Inner Medicine for Self Care
As a graduate student in Mental Health, my instructors are always asking the group "What are you doing for self-care?" Most would agree that a burnt out person has little to offer others. They might still be able to go through the motions of attending to responsibilities, but there is an imbalance that continues to build up in their system and that affects everything a person does. This is why the instructors try to instill self-care into our training. Everyone experiences the feeling of "being spent," from time to time, and some chronically live at a "breaking point." What is the internal medicine we can access to bring us back from the edges of health?
At these junctures of overwhelm, the idea of sitting still and breathing can seem impossible. We can be very critical of ourselves when what we know is so disconnected from what we do.
Maybe there's no time for you. But perhaps you do have time to slip into habitual distractions masquerading as self care like "shop therapy", numbing out to Netflix, or doom scrolling social media..fill in the blank..These only work for a short time and then we're back to where we started, probably even more off track. Is there something that comes in bottle or from a self help help guru that we've been missing all along? If only I could just...but ..it's not happening right now.
Again we visit the topic of disconnect and the need to reclaim our capacity to regulate.
As we develop a greater and greater capacity for self awareness through attention and great caretaking, the presence of the medicine of activated and fragmented moments can be recognized. In what way is the fragmentation showing up? Where does it want to connect back to? How can the system regulate itself back to running on clean energy? This longing to return to unity is one manifestation of the dance of Shiva and Shakti, the many fluctuations in the path to reunion of primordial duality.
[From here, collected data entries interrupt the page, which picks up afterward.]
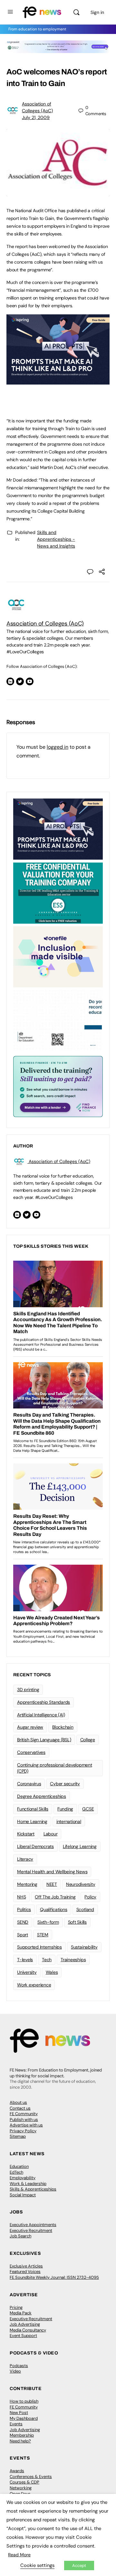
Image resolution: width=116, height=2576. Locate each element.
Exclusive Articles (26, 2266)
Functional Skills (32, 1809)
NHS (21, 1897)
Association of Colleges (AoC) (45, 623)
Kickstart (25, 1834)
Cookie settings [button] (37, 2565)
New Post (19, 2412)
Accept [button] (79, 2565)
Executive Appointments (33, 2224)
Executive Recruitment (31, 2230)
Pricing (16, 2307)
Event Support (23, 2335)
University (27, 1972)
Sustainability (84, 1947)
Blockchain (62, 1727)
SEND (22, 1922)
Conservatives (31, 1752)
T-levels (25, 1959)
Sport (22, 1935)
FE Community (24, 2113)
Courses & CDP (24, 2482)
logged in (57, 747)
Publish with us (24, 2119)
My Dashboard (24, 2418)
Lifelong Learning (80, 1846)
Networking (21, 2488)
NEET (51, 1884)
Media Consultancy (28, 2330)
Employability (22, 2177)
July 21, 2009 (36, 117)
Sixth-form (48, 1922)
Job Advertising (25, 2324)
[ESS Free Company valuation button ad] (58, 893)
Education (19, 2166)
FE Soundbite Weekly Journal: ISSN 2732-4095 (54, 2277)
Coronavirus (29, 1784)
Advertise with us (26, 2125)
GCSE (88, 1809)
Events (16, 2424)
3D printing (28, 1689)
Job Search (20, 2236)
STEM (42, 1935)
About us (18, 2102)
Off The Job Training (55, 1897)
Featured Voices (25, 2271)
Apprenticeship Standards (43, 1702)
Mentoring (27, 1884)
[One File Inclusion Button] (58, 956)
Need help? (20, 2441)
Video (15, 2371)
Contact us (20, 2108)
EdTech (16, 2172)
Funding (65, 1809)
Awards (17, 2470)
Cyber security (65, 1784)
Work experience (34, 1985)
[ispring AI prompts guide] (58, 381)
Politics (24, 1909)
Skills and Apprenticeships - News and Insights (56, 539)
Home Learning (32, 1821)
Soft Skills (77, 1922)
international (68, 1821)
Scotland (85, 1909)
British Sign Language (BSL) (44, 1740)
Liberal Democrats (35, 1846)
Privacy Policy (23, 2131)
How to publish (24, 2401)
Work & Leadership (28, 2183)
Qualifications (53, 1909)
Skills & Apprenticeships (33, 2189)
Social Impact (23, 2195)
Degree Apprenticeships (41, 1796)
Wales (52, 1972)
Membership (22, 2435)
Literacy (25, 1859)
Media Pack (21, 2313)
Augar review (30, 1727)
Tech (47, 1959)
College (87, 1740)
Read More (19, 2555)
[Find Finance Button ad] (58, 1086)
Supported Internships (39, 1947)
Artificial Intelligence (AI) (41, 1715)
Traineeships (73, 1959)
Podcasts (19, 2365)
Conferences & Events (31, 2476)
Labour (51, 1834)
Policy (90, 1897)
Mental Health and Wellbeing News (52, 1872)
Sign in (97, 12)
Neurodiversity (80, 1884)
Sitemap (18, 2136)
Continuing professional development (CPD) (54, 1768)
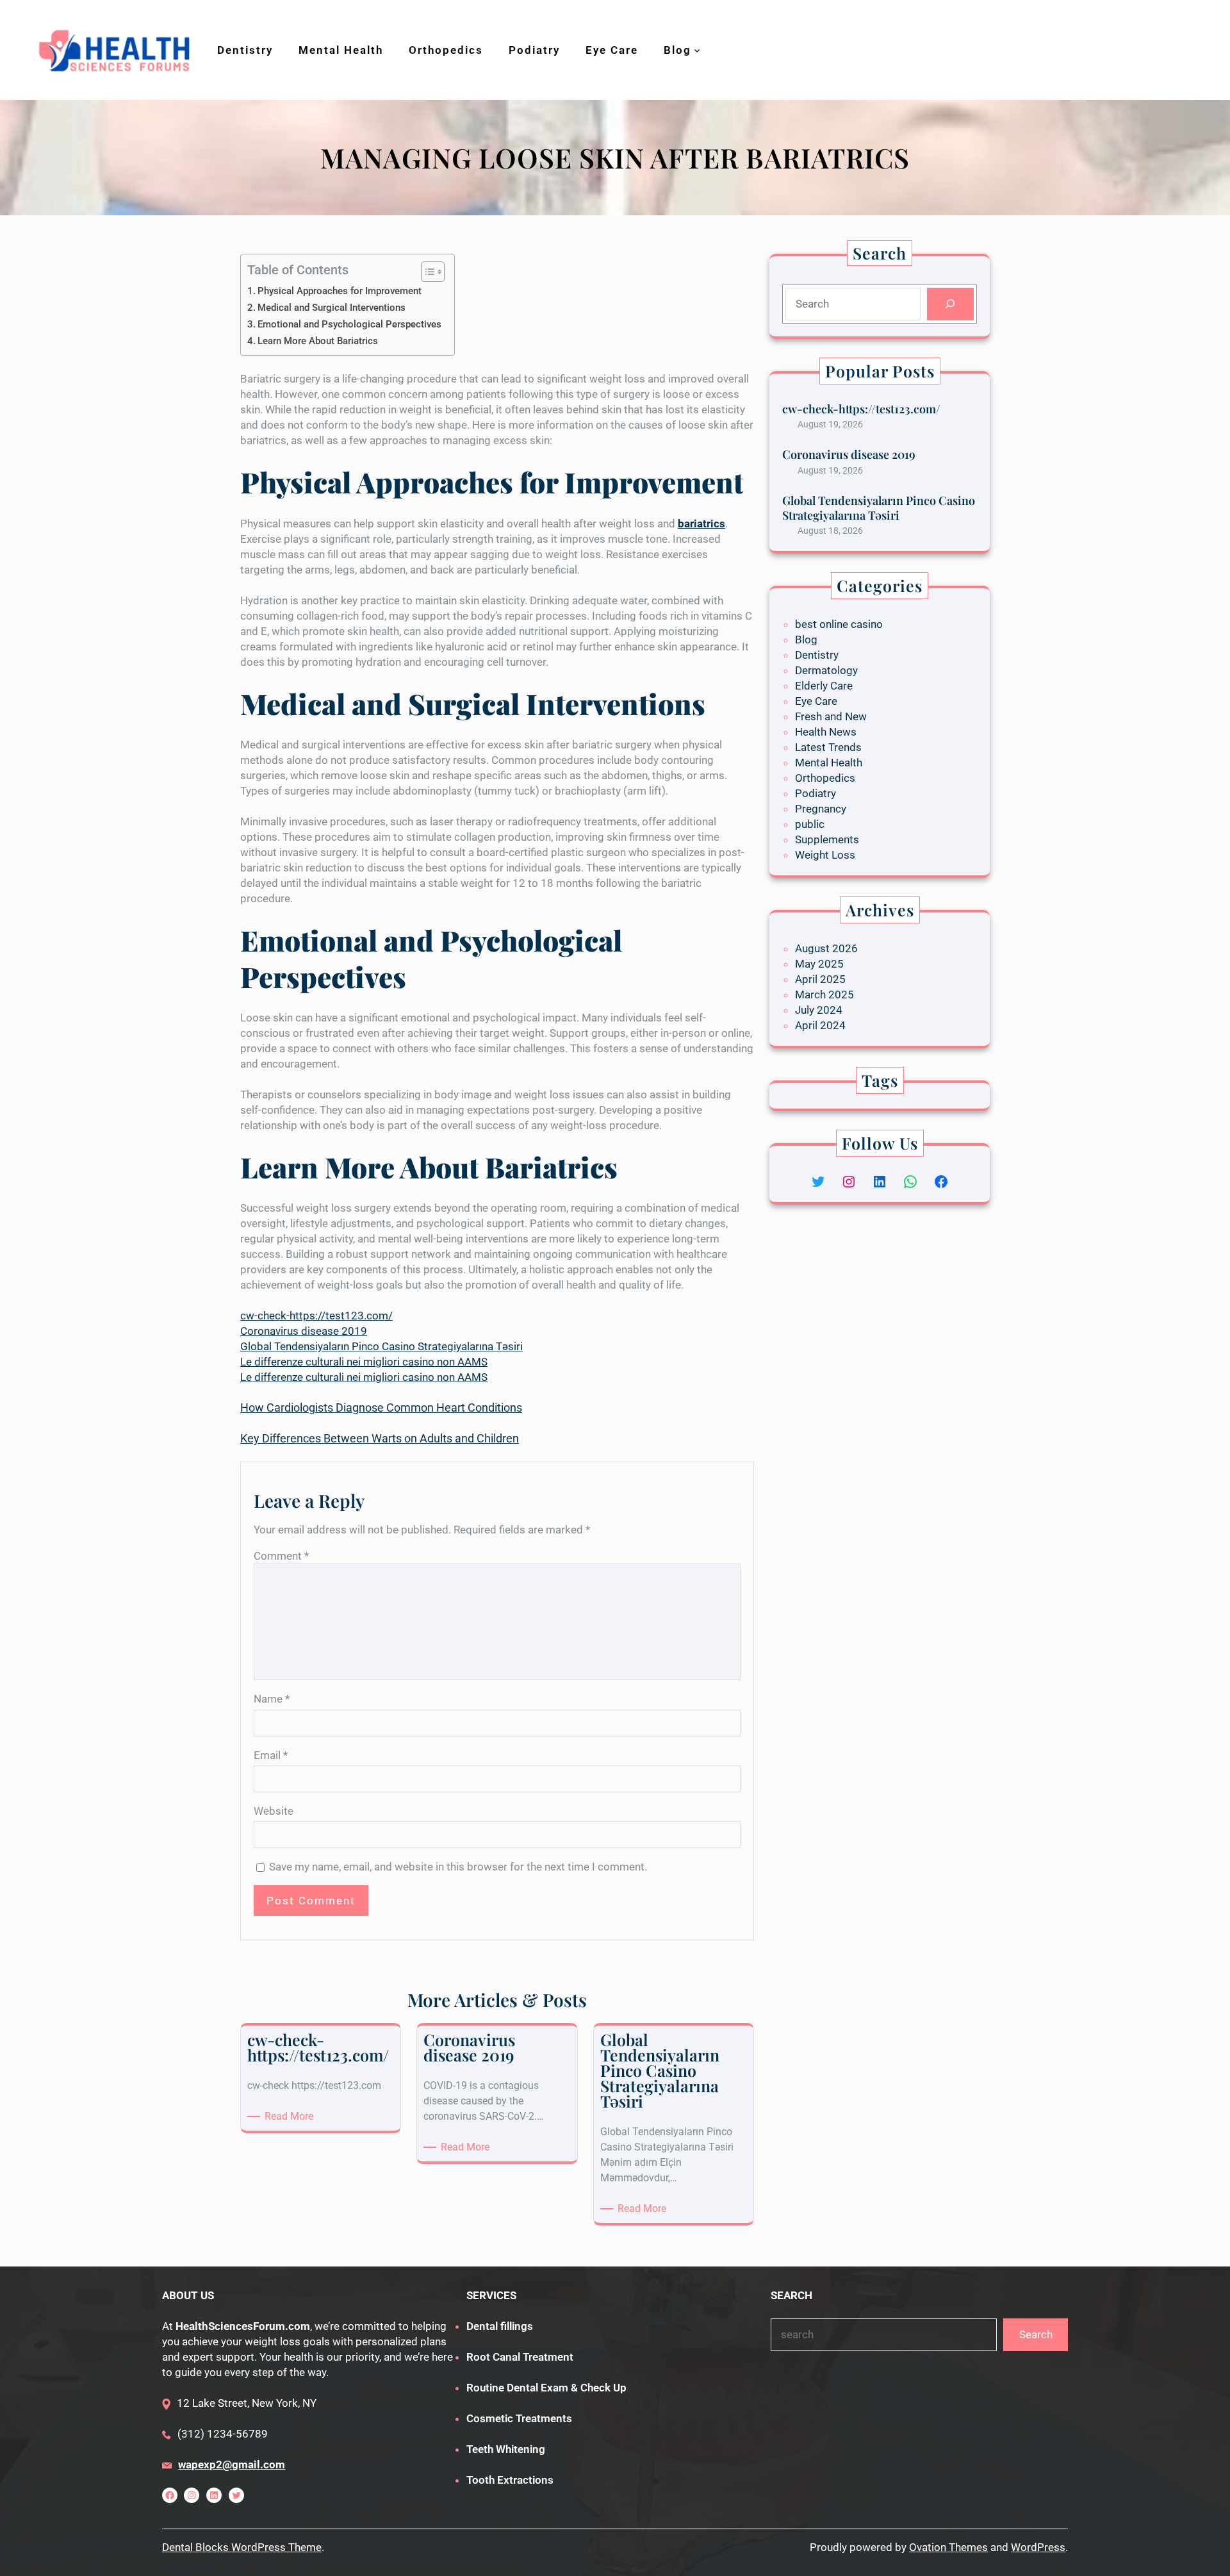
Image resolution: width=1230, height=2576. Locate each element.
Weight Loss (825, 854)
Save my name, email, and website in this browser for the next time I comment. (458, 1866)
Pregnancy (820, 808)
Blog (806, 639)
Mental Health (828, 762)
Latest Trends (828, 747)
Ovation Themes (948, 2547)
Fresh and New (831, 716)
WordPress (1038, 2547)
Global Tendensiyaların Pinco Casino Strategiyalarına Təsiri (381, 1346)
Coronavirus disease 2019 (303, 1331)
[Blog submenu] (697, 50)
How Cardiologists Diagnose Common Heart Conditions (381, 1407)
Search (1036, 2334)
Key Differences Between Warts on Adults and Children (379, 1438)
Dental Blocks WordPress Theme (242, 2547)
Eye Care (816, 701)
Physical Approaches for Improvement (340, 291)
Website (273, 1810)
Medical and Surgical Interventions (332, 307)
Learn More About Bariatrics (318, 341)
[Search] (950, 304)
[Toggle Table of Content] (426, 272)
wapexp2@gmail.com (231, 2464)
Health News (826, 731)
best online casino (839, 624)
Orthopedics (825, 778)
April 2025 (820, 979)
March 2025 (824, 994)
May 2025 (819, 963)
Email (271, 1755)
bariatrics (701, 523)
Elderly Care (824, 685)
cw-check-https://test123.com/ (316, 1315)
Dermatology (826, 670)
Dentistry (817, 654)
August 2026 (826, 948)
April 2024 (820, 1025)
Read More (291, 2117)
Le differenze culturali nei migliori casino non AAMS (364, 1361)
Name (272, 1698)
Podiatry (815, 793)
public (809, 824)
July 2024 (818, 1009)
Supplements (827, 839)
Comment (281, 1555)
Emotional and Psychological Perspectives (349, 324)
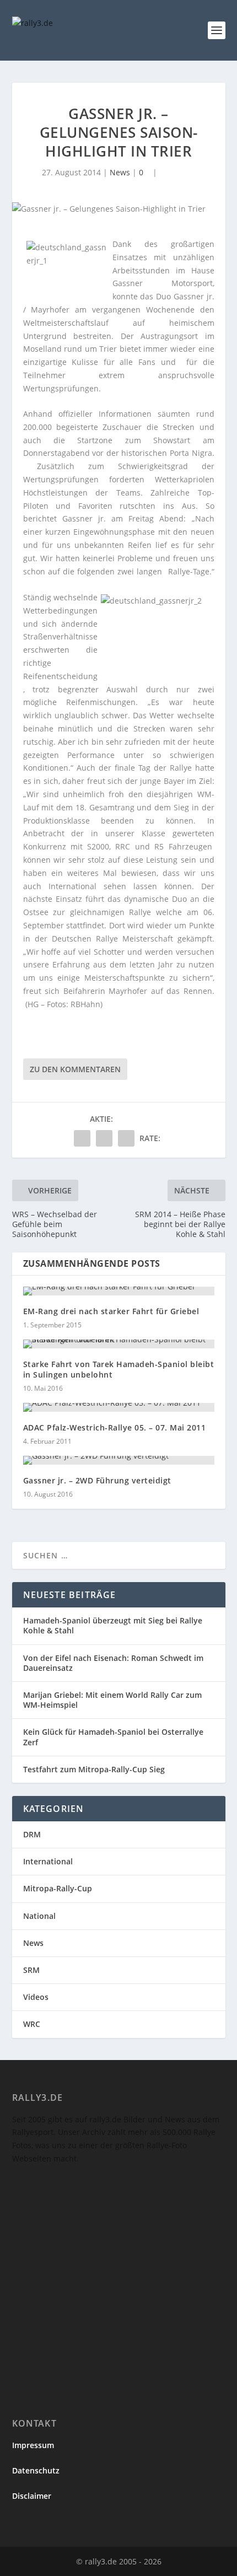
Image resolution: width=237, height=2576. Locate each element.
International (48, 1861)
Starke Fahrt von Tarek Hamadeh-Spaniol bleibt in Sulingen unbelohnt (118, 1369)
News (120, 172)
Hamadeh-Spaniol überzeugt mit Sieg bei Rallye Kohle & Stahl (112, 1625)
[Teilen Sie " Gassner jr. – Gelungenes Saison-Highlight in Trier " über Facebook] (82, 1138)
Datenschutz (36, 2470)
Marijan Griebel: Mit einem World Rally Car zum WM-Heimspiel (112, 1700)
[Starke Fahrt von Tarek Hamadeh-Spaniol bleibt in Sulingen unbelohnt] (118, 1344)
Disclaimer (31, 2496)
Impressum (33, 2445)
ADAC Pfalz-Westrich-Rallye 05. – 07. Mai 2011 (114, 1427)
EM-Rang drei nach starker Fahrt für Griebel (111, 1311)
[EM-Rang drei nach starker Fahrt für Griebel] (118, 1291)
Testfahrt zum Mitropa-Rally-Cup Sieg (94, 1769)
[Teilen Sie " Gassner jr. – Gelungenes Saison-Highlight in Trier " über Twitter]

When these patterns are activated, a person first finds a way to put the breaks on. Slowing down and becoming curious of the spaces within the fragmentation. This behavior is just the opposite of what the stressed part of us wants to do. If the racing thoughts could be coaxed into settling by being witnessed and responded to as needed moment to moment the spaces within the fragmentation can be known. A person might glimpse some insight into what has slipped through the spaces and call back the power required to acknowledge who we really want to be. It is all there at the deeper vital roots of our tendencies. If there's one important message we can apply through yogic traditions, it's the we already contain what we need to be whole because in our true essence we are connected to everything.
In the next phase, the seeker on the medicine path can appreciate and restore the jagged edges. We become motivated to further explore the inner landscape of consciousness, cultural constructs, ancestral influences, personal mythologies, and all of the other important things that are the deeper lying tenants of true self care: powerful inner medicine for integration of all of the parts. Making maps and building bridges back into the forest of the heart to come to the source of the deepest medicine we are.